Please retype, word for word, the line containing "You are a computer-use agent. This" and every line after it through the end of the records, leaving out all pictures.

━━━ THE INPUT ━━━

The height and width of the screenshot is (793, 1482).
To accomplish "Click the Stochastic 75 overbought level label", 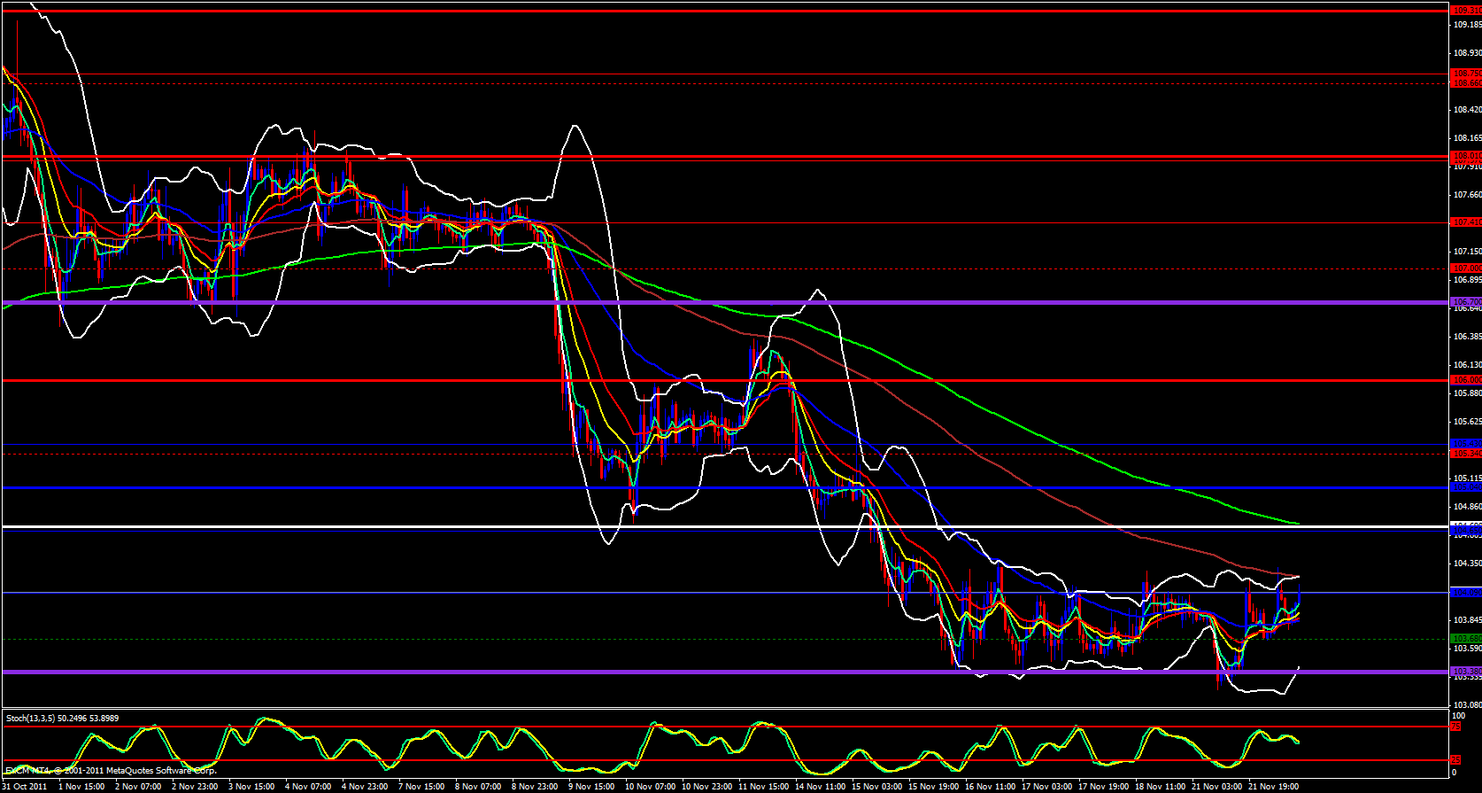I will 1455,727.
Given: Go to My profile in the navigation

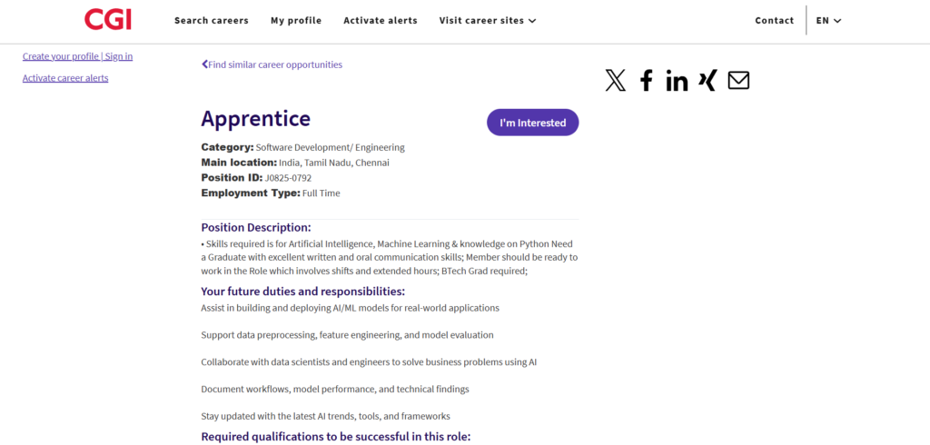Looking at the screenshot, I should pyautogui.click(x=296, y=21).
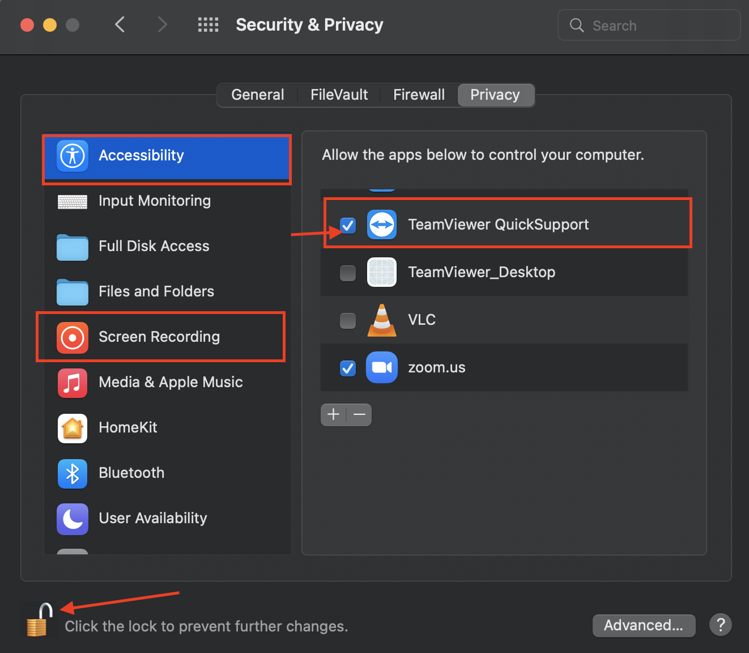Uncheck TeamViewer QuickSupport permission
749x653 pixels.
click(x=347, y=225)
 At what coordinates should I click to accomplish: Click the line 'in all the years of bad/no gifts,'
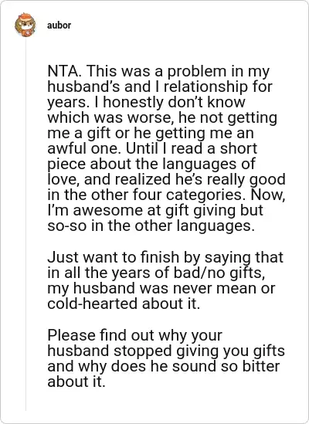(156, 273)
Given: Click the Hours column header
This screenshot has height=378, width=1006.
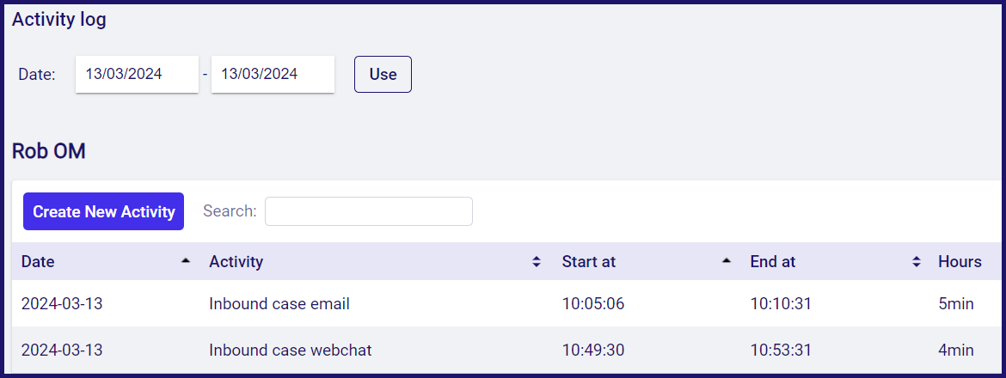Looking at the screenshot, I should tap(960, 262).
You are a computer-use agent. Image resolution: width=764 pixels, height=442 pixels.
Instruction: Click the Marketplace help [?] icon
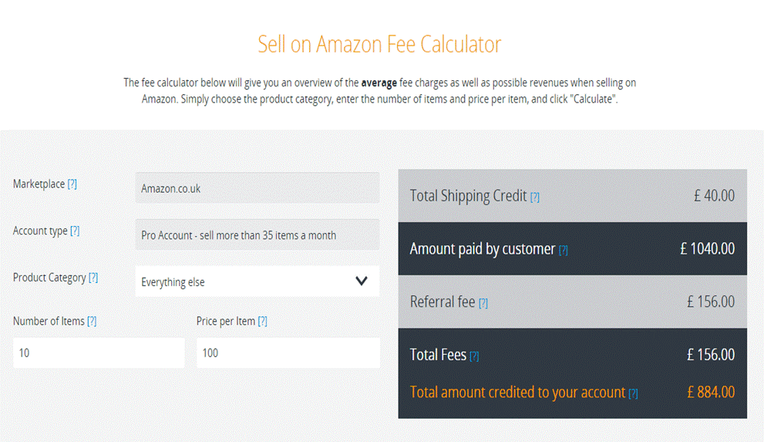(72, 184)
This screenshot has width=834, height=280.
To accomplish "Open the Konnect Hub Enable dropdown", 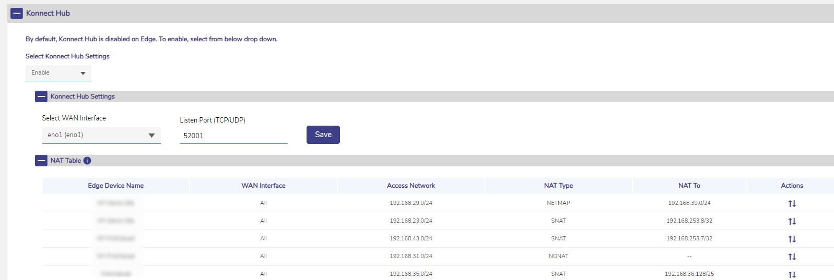I will click(x=58, y=73).
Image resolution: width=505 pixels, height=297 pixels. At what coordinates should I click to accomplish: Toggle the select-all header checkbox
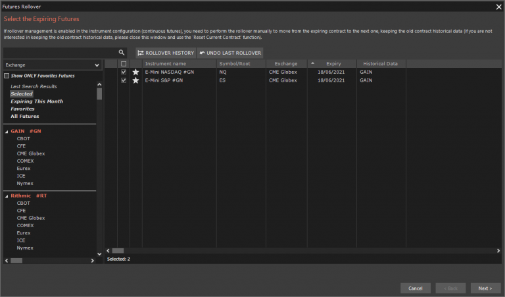pos(124,64)
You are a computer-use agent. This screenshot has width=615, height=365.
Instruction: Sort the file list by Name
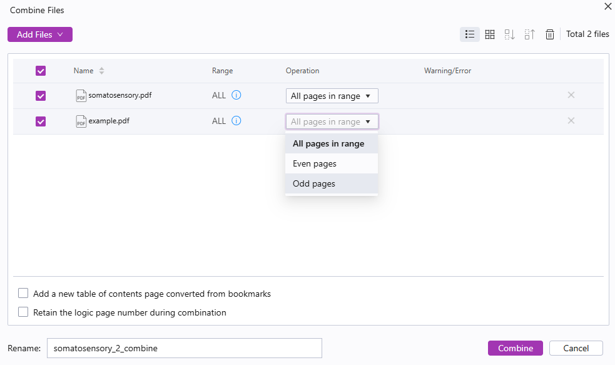(x=83, y=71)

━━━

= RESULT OF THIS EXERCISE =
You are a computer-use agent. This screenshot has width=615, height=365.
Instruction: Sort the file list by Name
(x=83, y=71)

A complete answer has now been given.